Can you give the material again from its start through the line containing "click(1552, 268)", switching "section heading" to "section title" and leaving everything else unchanged?
-- ROWS start --
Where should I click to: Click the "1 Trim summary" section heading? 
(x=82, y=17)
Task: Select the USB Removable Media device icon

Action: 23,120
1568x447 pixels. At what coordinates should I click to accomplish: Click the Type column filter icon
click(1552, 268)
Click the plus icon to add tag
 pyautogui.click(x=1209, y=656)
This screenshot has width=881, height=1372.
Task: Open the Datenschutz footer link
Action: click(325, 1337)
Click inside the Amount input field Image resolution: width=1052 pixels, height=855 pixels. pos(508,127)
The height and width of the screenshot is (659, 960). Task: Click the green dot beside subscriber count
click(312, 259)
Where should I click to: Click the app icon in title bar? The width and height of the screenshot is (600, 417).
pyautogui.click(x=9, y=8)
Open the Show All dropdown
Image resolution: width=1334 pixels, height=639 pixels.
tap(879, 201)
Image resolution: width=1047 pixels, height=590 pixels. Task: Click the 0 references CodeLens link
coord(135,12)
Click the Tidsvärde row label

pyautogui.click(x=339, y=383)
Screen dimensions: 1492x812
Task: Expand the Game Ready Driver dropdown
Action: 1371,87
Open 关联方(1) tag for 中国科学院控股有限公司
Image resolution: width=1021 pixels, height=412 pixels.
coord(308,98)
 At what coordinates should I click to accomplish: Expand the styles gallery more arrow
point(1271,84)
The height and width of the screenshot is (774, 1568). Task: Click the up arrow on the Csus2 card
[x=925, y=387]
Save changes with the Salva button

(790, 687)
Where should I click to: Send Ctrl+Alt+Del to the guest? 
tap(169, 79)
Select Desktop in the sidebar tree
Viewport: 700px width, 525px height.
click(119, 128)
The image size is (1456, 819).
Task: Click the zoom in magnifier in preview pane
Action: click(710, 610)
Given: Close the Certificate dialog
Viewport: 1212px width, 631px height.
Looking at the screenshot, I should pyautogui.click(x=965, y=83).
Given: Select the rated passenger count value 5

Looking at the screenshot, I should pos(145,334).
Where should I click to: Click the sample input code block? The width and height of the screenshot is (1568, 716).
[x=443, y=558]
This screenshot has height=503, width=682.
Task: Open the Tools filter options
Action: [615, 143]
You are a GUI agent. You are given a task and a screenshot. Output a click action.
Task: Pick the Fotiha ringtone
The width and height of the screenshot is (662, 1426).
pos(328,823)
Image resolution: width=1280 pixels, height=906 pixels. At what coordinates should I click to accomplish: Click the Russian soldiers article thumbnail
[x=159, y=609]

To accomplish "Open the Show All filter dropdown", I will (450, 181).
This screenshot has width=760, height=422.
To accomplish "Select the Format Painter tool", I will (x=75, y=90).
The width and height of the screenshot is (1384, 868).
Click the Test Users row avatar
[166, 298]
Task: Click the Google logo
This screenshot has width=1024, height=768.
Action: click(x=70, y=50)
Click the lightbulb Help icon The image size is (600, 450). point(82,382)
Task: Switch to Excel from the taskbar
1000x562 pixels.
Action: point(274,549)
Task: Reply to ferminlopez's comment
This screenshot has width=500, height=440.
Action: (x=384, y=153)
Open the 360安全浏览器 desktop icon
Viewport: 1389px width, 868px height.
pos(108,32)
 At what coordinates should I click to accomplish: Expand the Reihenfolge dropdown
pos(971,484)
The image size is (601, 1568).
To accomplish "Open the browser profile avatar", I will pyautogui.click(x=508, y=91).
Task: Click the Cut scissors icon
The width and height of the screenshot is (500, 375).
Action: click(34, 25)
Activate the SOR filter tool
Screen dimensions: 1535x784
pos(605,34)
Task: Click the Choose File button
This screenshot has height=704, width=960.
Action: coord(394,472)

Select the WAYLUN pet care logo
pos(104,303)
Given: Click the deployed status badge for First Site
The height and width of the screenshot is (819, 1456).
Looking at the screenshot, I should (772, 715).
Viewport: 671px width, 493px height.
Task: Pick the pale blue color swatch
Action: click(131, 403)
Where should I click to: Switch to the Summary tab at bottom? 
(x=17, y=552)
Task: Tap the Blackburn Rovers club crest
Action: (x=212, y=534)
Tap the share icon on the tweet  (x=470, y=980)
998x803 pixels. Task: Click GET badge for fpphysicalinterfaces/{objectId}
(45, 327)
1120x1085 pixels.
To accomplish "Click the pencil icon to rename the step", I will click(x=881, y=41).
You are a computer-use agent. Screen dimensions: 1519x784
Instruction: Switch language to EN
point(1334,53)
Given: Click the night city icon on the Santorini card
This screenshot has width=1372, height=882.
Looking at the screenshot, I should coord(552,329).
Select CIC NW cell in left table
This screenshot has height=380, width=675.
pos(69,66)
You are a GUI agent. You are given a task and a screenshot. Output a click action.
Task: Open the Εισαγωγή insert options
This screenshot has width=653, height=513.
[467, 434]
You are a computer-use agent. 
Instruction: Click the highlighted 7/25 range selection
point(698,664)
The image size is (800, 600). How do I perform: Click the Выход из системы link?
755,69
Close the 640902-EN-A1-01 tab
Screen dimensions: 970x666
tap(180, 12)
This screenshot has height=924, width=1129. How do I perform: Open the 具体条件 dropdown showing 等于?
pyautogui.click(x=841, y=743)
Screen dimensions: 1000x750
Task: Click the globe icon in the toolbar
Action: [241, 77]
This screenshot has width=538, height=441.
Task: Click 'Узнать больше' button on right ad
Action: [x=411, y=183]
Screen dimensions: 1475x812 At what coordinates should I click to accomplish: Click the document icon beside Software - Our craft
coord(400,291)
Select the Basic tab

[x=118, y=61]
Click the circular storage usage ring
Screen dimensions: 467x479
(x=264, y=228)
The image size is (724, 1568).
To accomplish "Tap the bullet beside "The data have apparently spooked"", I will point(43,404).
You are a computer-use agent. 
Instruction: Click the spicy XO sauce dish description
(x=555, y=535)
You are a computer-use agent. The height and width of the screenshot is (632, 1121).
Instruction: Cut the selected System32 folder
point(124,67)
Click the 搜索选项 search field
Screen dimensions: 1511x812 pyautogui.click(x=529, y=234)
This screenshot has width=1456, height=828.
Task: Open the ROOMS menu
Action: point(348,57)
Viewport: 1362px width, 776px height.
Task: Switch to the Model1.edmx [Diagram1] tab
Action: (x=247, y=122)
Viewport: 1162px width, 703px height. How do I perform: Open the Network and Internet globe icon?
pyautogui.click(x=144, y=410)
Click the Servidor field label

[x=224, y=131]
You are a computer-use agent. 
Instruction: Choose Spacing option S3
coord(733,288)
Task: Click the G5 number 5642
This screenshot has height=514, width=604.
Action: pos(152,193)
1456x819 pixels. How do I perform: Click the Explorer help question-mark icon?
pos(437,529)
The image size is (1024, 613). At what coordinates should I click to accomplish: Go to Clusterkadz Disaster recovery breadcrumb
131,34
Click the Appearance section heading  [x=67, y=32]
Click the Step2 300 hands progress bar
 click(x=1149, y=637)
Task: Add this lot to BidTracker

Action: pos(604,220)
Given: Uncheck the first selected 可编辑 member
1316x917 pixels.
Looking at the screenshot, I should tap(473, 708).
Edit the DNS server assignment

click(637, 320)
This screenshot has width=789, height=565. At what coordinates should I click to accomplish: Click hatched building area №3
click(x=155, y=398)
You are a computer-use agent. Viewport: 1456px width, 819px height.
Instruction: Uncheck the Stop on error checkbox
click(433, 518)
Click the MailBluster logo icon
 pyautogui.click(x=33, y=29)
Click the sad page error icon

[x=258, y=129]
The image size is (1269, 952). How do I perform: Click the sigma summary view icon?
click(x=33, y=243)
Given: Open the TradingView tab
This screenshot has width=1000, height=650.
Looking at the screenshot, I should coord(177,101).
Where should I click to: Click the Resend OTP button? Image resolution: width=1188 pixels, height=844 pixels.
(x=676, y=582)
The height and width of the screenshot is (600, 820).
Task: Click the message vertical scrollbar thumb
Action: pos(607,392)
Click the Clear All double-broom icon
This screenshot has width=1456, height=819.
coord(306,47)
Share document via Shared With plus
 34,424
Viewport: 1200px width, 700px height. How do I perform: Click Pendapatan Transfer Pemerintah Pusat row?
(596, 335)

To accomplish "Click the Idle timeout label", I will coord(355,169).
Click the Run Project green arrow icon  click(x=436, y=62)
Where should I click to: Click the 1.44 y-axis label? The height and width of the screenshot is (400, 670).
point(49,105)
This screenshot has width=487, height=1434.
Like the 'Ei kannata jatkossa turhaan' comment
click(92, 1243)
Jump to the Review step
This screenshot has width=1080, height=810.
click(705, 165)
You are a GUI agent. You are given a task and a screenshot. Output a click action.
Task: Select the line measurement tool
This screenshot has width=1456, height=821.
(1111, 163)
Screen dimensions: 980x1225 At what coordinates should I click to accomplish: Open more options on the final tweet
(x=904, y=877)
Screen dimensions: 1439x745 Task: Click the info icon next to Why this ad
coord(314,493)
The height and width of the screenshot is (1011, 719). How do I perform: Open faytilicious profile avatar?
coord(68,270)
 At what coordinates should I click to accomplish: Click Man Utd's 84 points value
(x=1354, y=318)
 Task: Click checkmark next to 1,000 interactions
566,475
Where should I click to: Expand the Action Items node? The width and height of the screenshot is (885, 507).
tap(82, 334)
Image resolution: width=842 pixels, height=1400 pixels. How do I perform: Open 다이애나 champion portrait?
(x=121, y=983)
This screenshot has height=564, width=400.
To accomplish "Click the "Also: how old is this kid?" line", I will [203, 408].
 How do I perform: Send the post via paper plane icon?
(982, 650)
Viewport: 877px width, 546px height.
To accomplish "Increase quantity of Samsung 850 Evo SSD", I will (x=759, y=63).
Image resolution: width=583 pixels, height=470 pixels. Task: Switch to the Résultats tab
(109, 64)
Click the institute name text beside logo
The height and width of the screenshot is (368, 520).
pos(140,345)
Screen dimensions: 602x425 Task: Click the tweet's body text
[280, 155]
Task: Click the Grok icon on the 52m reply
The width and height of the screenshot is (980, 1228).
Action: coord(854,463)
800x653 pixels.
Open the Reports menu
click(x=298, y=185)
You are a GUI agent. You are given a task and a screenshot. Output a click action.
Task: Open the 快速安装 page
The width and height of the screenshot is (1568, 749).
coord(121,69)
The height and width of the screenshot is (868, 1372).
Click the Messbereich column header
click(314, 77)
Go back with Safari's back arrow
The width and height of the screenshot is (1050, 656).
-- ROWS end --
*SOLUTION:*
Where should I click to: Click the "1 Trim summary" section title? 
(x=82, y=17)
Task: Select the USB Removable Media device icon

Action: 23,120
1568x447 pixels. At what coordinates should I click to accomplish: Click the Type column filter icon
click(1552, 268)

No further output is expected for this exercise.